CIS 67: Homework 11

Handed out: 04/03/07
Due: by 10pm on 04/09/07
Email program to TA

CIS67: Homework 11

Playing with DNA

We know that DNA is structured as a double helix. If we consider just one of the strands of the helix we see that it is a sequence of elements called nucleotides. There are 4 different possible nucleotides, called adenine (A), guanine (G), thymine (T), and cytosine (C). Corresponding elements in the two strands are complementary: if on one side we have A, on the other is T, if on one side G, on the other C (and viceversa). Thus all the information of the helix is available on just one strand and we can think of that strand as just a string on the characters, A, T, C, G.

Let's not worry that DNA is transcribed into RNA and other mechanisms before it can be used to synthesize proteins. Instead let's assume that DNA is used directly to specify proteins.
It goes as follows: proteins are sequences of amino acids. In our discussion we assume a total of 20 possible amino acids, and that each amino acid is identified by a letter. Thus a protein can be seen as a string on these 20 letters.
A sequence of 3 consecutive nucleotides is called a codon. And codons map into amino acids as indicated in the attached table. [A possible use of the information in that table is the following Java variable: 

    private static final String[][] CODON_AMINO =
        {
          {"att", "i"}, {"atc", "i"}, {"ata", "i"}, {"ctt", "l"},
          {"ctc", "l"}, {"cta", "l"}, {"ctg", "l"}, {"tta", "l"},
          {"ttg", "l"}, {"gtt", "v"}, {"gtc", "v"}, {"gta", "v"},
          {"gtg", "v"}, {"ttt", "f"}, {"ttc", "f"}, {"atg", "m"}, 
	  {"tgt", "c"}, {"tgc", "c"}, {"gct", "a"}, {"gcc", "a"}, 
          {"gca", "a"}, {"gcg", "a"}, {"ggt", "g"}, {"ggc", "g"}, 
          {"gga", "g"}, {"ggg", "g"}, {"cct", "p"}, {"ccc", "p"}, 
	  {"cca", "P"}, {"ccg", "p"}, {"act", "t"}, {"acc", "t"}, 
	  {"aca", "t"}, {"acg", "t"}, {"tct", "s"}, {"tcc", "s"}, 
	  {"tca", "s"}, {"tcg", "s"}, {"agt", "s"}, {"agc", "s"}, 
          {"tat", "y"}, {"tac", "y"}, {"tgg", "w"}, {"caa", "q"}, 
          {"cag", "q"}, {"aat", "n"}, {"aac", "n"}, {"cat", "h"}, 
          {"cac", "h"}, {"gaa", "e"}, {"gag", "e"}, {"gat", "d"}, 
          {"gac", "d"}, {"aaa", "k"}, {"aag", "k"}, {"cgt", "r"}, 
          {"cgc", "r"}, {"cga", "r"}, {"cgg", "r"}, {"aga", "r"}, 
          {"agg", "r"}
        };
] A specific codon, ATG, is called the start codon, i.e. the translation from DNA to protein starts at such a codon. Three codons, TAA, TAG, TGA, are called stop codons. The definition of a protein starts at a start codon (excluded) and ends at the first stop codon following it (excluded).

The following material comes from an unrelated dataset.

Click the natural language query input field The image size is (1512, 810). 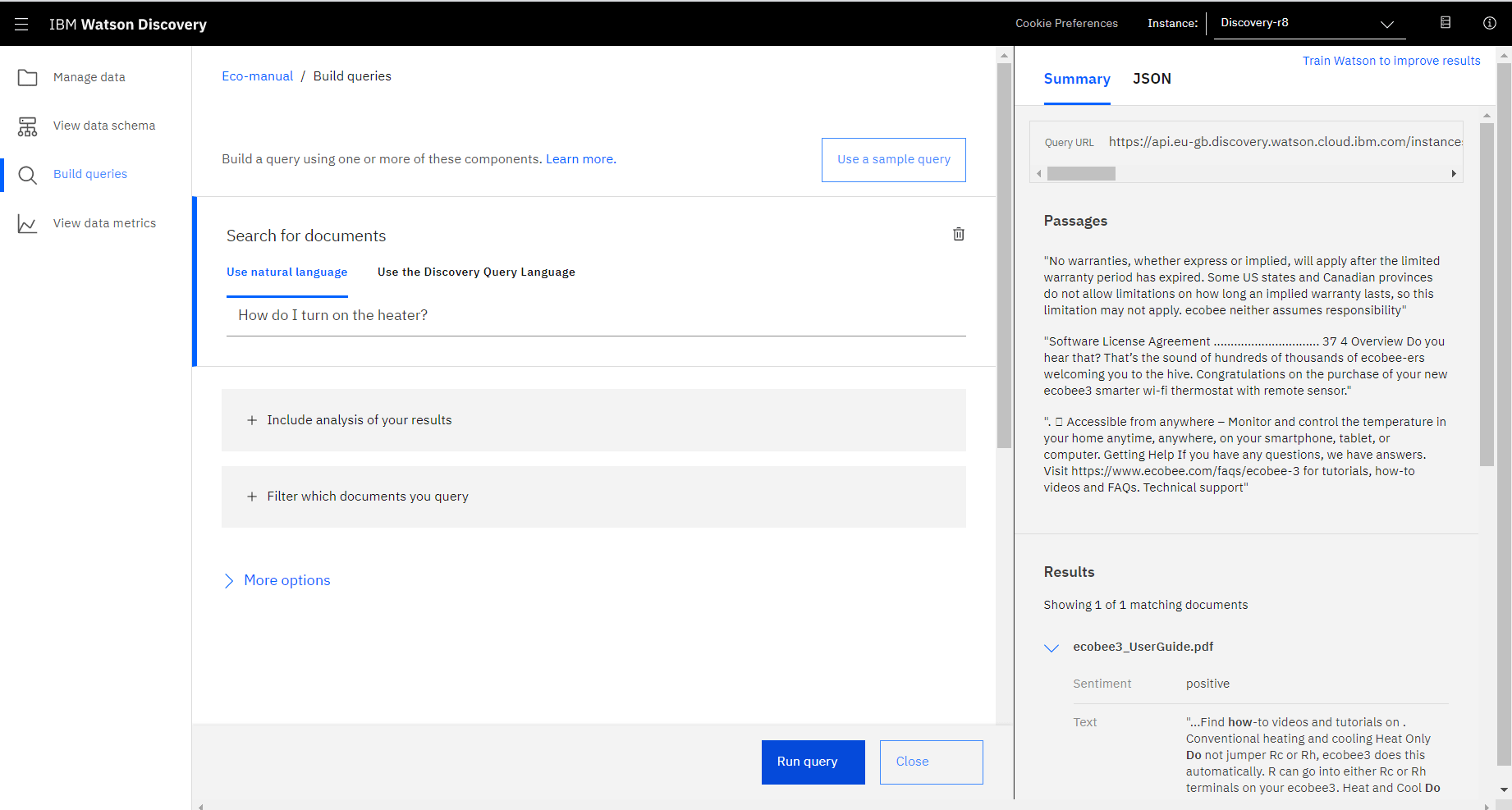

You are to write a program that is given as command line parameter the name of a file containing DNA information as a string (here is an example of such a file). The string may be broken into multiple lines and contain spaces. You should pay no attention to such line breaks and spaces. You should:

  1. Write to a new file, say proteins.txt, the proteins that are defined in the given file. A protein will just be a string of the single letter codes of its constituent amino acids. This string should be broken across lines to make sure that no line has more than 70 characters. Proteins will be separated by blank lines.
  2. Print out to the screen for each amino acid found in the output file the total number of such occurrences in absolute and as a percentage of the amino acids in the output proteins. Also, the identity and number of the codons that identified such an amino acid (remember, an amino acid may be identified by more than one codon).
Notice that if we had the DNA string: ATGCCCAATAG, it would consist of the start codon ATG, the stop codon TAG, and in between CCCAA, which is not a multiple of 3, thus not a whole number of codons. In this case we will take the CCC and throw away the excess AA. Thus this imaginary protein would just consist of the amino acid P.

Send to the TA a case analysis for this problem: problem statement, analysis, design, implementation, and testing.